* Exercise prompt:
Every line below that holds the word "filter" must be listed.

* Collected data:
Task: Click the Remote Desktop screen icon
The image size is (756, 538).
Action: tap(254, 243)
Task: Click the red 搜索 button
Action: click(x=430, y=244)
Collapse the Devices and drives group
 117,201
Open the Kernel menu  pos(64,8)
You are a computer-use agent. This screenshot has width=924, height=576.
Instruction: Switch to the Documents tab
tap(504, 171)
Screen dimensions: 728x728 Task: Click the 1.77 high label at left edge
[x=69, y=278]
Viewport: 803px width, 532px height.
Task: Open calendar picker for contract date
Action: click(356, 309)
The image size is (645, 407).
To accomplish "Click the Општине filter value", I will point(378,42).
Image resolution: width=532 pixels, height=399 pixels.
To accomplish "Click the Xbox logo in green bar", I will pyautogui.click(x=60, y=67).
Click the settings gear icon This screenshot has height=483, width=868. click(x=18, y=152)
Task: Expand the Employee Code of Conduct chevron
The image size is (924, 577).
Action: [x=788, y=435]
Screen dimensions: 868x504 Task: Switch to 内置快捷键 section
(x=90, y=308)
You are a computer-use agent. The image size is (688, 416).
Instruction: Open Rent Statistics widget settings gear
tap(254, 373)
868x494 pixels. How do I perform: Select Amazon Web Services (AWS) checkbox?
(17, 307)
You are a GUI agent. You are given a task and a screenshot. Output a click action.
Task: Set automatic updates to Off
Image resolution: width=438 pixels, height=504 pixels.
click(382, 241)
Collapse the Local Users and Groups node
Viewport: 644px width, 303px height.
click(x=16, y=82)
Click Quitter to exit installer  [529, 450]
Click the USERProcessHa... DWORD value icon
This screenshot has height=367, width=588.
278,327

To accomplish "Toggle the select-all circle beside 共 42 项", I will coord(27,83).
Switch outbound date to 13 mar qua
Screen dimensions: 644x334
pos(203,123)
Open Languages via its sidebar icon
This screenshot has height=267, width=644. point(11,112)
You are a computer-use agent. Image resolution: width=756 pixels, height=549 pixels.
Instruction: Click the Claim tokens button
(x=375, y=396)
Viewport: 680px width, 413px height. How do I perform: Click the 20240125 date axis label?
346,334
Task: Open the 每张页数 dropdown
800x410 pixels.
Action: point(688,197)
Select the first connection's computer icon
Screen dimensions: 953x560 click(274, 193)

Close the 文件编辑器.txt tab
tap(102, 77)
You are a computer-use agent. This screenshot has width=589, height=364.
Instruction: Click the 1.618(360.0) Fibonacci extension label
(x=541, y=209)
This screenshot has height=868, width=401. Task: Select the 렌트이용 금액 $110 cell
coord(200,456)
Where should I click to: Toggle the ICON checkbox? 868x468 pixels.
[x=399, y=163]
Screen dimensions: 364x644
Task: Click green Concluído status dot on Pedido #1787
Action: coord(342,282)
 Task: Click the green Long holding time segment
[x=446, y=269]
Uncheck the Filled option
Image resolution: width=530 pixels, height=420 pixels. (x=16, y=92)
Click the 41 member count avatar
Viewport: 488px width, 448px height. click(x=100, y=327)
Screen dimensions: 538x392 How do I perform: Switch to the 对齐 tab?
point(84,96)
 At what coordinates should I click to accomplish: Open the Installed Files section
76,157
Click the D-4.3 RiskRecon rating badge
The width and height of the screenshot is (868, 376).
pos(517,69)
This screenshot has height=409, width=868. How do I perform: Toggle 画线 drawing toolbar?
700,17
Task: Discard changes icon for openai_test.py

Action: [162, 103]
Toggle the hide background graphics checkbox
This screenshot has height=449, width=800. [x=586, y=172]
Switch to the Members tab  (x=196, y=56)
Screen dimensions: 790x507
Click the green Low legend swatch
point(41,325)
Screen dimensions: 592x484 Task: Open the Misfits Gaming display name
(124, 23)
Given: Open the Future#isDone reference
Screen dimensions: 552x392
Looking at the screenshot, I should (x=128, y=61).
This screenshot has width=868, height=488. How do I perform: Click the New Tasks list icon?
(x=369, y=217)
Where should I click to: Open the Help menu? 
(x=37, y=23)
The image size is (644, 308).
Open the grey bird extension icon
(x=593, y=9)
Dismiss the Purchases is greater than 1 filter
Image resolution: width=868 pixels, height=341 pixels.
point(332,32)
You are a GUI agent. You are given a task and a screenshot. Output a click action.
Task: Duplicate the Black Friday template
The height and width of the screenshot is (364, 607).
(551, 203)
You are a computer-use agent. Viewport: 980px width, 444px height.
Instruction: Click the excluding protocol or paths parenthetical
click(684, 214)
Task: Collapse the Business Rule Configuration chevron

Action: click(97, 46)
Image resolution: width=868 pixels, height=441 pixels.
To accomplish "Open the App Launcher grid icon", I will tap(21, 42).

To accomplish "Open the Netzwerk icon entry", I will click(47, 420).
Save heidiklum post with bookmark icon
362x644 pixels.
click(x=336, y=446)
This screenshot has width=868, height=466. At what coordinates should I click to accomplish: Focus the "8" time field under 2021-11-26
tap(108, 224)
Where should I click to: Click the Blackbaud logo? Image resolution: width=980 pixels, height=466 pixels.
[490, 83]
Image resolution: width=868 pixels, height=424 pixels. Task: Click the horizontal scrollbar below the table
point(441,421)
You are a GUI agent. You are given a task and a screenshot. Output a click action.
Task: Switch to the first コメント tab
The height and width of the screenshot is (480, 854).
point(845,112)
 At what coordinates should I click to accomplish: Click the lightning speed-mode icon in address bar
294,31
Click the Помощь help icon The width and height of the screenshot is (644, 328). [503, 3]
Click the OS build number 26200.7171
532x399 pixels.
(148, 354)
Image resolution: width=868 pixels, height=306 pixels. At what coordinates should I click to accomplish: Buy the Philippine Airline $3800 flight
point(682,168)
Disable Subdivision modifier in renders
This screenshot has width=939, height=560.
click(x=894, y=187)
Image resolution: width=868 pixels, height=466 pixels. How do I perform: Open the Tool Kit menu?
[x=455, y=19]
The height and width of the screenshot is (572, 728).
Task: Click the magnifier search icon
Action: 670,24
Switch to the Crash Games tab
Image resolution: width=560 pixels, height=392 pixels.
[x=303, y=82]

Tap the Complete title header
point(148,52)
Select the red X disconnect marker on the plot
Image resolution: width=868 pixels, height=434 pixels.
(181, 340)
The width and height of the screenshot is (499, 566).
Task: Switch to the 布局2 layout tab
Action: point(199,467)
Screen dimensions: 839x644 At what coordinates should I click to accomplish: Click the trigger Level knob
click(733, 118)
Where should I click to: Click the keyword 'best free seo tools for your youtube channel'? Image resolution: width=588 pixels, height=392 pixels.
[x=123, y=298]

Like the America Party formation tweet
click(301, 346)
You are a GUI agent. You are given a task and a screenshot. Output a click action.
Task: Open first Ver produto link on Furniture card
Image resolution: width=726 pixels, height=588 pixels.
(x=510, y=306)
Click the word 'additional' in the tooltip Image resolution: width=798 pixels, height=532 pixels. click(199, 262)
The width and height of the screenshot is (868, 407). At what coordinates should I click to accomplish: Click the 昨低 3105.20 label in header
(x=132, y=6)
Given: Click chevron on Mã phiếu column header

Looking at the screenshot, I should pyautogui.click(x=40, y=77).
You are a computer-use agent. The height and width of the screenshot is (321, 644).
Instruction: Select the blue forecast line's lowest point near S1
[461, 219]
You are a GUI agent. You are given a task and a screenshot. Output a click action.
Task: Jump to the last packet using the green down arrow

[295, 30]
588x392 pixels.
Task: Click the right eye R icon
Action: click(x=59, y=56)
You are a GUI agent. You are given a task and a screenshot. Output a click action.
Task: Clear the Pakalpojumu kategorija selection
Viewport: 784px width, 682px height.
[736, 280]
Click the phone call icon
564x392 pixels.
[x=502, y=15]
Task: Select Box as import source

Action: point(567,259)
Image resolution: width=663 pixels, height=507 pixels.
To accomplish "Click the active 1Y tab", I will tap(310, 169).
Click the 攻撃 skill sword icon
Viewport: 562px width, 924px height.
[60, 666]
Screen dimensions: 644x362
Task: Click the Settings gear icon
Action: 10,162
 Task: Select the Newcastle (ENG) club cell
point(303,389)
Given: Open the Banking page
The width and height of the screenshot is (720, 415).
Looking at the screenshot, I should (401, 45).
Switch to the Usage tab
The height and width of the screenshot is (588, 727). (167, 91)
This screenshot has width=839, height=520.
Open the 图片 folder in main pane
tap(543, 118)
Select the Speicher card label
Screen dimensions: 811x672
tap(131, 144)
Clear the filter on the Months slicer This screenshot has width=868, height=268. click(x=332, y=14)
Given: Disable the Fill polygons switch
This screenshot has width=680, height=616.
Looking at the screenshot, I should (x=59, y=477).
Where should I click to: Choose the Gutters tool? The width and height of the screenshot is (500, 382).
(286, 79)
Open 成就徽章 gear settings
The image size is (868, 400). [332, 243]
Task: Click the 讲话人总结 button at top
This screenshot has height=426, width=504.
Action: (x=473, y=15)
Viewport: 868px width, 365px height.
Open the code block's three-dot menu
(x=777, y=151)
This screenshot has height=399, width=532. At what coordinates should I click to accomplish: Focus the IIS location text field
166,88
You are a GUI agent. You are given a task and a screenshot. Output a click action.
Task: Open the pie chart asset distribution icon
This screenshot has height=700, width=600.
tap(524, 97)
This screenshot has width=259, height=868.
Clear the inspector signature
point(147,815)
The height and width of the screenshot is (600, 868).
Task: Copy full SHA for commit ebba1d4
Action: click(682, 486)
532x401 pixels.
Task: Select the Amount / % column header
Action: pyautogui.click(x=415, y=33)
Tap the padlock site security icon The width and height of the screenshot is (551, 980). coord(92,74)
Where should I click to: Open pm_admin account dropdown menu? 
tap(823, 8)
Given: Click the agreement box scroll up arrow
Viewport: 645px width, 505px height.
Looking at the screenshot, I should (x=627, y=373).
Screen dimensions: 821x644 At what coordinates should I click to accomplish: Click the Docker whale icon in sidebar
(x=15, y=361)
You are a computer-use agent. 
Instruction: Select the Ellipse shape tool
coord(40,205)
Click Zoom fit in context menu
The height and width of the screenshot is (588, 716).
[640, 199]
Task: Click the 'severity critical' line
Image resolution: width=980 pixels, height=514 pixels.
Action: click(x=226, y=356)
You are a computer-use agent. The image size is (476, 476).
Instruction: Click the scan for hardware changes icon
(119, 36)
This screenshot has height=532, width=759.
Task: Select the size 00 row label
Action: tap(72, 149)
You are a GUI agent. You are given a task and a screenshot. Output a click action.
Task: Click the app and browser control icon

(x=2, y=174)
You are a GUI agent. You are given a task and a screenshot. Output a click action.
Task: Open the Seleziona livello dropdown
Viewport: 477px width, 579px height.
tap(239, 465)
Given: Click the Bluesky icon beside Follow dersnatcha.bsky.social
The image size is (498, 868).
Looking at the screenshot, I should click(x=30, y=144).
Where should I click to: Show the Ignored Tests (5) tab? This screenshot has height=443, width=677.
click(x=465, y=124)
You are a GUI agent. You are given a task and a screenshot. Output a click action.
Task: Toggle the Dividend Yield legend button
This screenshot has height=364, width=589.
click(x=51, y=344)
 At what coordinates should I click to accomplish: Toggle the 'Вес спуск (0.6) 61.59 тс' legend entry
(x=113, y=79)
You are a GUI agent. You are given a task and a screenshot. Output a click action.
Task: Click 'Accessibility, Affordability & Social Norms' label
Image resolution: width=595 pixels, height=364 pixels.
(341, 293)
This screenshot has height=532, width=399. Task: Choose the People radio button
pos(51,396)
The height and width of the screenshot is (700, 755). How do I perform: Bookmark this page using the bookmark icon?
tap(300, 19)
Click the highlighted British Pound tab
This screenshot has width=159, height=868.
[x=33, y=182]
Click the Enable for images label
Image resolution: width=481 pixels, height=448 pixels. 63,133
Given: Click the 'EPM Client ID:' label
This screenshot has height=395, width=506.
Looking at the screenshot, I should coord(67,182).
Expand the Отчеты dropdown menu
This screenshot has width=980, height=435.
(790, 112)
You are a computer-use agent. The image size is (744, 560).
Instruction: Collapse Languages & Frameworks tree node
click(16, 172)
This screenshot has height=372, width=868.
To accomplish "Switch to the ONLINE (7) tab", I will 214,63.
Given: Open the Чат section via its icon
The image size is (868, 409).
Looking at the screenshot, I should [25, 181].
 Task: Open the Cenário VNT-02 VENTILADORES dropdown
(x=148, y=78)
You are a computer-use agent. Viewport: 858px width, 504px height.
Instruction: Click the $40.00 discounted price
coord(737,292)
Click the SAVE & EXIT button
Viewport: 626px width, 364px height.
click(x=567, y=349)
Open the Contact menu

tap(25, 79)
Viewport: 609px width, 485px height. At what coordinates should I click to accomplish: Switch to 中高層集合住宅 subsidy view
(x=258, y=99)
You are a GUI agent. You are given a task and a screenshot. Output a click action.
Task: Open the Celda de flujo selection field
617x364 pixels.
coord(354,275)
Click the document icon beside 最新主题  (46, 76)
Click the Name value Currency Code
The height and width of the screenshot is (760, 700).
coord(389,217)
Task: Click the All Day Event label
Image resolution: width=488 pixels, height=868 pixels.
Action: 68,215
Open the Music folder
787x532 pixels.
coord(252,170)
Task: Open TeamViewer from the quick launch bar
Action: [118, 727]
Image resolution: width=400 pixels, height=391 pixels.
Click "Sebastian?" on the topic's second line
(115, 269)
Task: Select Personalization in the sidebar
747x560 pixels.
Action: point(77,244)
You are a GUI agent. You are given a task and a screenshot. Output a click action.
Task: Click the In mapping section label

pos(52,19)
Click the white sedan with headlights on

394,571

* Result:
To accomplish "Click the Општине filter value", I will point(378,42).
Dismiss the Purchases is greater than 1 filter
Clear the filter on the Months slicer This screenshot has width=868, height=268. click(x=332, y=14)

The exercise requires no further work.